La première mesure urgente contre les hépatites insiste sur la participation des personnes touchées à la définition et à la mise en place de la politique de lutte contre les hépatites. On peut y lire en creux que les personnes touchées et leurs demandes ne sont pas prises en compte actuellement et (ou) pas suffisamment relayées par les associations qui les représentent. Est-ce le cas ?
FB : Le sens de notre démarche à AIDES s’appuie sur le communautaire, c'est-à-dire que la démarche de nos actions se fonde sur les besoins, l’expérience des gens et sur leur expertise, certes une expertise profane, mais vivre des années et des années avec un virus ou être exposé à un risque face à un virus, cela donne une compétence, une légitimité et même un droit à pouvoir parler, prendre la parole sur ce qui concerne au premier chef. Ce n’est pas qu’une question de légitimité ou de droit, c’est un moyen d’enrichir la politique actuelle. Cela signifie que, pour nous, la lutte contre les hépatites ne se fera pas sans les personnes atteintes d’une hépatite. Par ailleurs, se pose la question du nerf de la guerre, c’est-à-dire des moyens qui sont mis en face des déclarations d’intention officielles. Lorsqu’on voit l’indigence du Plan national de lutte contre les hépatites 2009-2012, seulement doté de quelques millions d’euros, face à ces centaines de milliers de personnes concernées, on voit bien que les moyens ne sont pas à la hauteur des enjeux actuels. Face à ce qui a de plus en plus des allures de bombe à retardement qui attend un certain nombre de personnes qui vont développer des complications graves : cirrhoses, cancers du foie, etc. on comprend qu’il faut mettre le paquet. On peut et on doit faire beaucoup mieux. L’Etat doit mettre davantage de moyens financiers. Il faut également que les Agences régionales de santé s’emparent véritablement de cette question. Il faut faire connaître les hépatites, en parler, inciter au dépistage et proposer des campagnes d’informations et des solutions de prise en charge qui correspondent réellement aux besoins des personnes.

┄┄┄┄┄┄┄┄┄┄┄┄┄┄┄┄┄┄┄┄

# Tâches et exercices
**a.** Répondez aux questions suivantes à partir du texte sur la lutte contre les hépatites.
(i) Sur quoi la démarche des actions de AIDES se fonde-t-elle ?
(ii) Quelle période couvre le Plan national de lutte contre les hépatites cité ?
(iii) Quelles complications graves sont données en exemple ?
**b.** Recopiez sans modification le passage du texte sur la lutte contre les hépatites qui commence par « La première mesure » et se termine par « Est-ce le cas ? ».

Enregistrements issus d'un jeu de données
┄┄┄┄┄┄┄┄┄┄┄┄┄┄┄┄┄┄┄┄

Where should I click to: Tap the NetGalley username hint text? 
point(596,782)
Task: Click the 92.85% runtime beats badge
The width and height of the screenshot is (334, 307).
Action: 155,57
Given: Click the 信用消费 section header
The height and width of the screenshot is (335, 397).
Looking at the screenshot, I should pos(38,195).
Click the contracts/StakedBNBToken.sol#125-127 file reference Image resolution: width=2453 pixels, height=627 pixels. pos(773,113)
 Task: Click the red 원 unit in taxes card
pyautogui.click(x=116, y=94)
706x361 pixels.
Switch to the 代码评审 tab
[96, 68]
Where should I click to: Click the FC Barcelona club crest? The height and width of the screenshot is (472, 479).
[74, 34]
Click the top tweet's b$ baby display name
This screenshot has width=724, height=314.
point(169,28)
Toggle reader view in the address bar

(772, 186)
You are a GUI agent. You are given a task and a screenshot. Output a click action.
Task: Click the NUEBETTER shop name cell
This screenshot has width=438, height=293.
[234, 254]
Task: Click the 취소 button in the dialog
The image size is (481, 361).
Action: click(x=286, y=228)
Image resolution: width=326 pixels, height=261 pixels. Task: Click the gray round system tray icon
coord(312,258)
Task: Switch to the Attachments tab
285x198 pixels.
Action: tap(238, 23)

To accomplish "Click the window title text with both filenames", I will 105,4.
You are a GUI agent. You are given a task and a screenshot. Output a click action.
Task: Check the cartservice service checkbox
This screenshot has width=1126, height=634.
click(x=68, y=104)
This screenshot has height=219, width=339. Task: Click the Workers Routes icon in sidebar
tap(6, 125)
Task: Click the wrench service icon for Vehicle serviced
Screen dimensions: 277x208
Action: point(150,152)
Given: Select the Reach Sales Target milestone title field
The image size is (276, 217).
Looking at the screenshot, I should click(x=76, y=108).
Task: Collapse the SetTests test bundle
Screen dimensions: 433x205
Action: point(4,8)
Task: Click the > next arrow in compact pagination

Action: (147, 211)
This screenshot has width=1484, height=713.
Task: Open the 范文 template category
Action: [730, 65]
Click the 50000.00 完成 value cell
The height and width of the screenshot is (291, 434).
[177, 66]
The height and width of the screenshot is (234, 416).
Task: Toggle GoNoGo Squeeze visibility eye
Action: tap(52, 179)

┄┄┄┄┄┄┄┄┄┄┄┄┄┄┄┄┄┄┄┄

# Résultats des exercices
**a.**
(i) Elle se fonde sur les besoins, l'expérience des gens et leur expertise.
(ii) Il couvre la période 2009-2012.
(iii) Les cirrhoses et les cancers du foie sont donnés en exemple.

**b.**
La première mesure urgente contre les hépatites insiste sur la participation des personnes touchées à la définition et à la mise en place de la politique de lutte contre les hépatites. On peut y lire en creux que les personnes touchées et leurs demandes ne sont pas prises en compte actuellement et (ou) pas suffisamment relayées par les associations qui les représentent. Est-ce le cas ?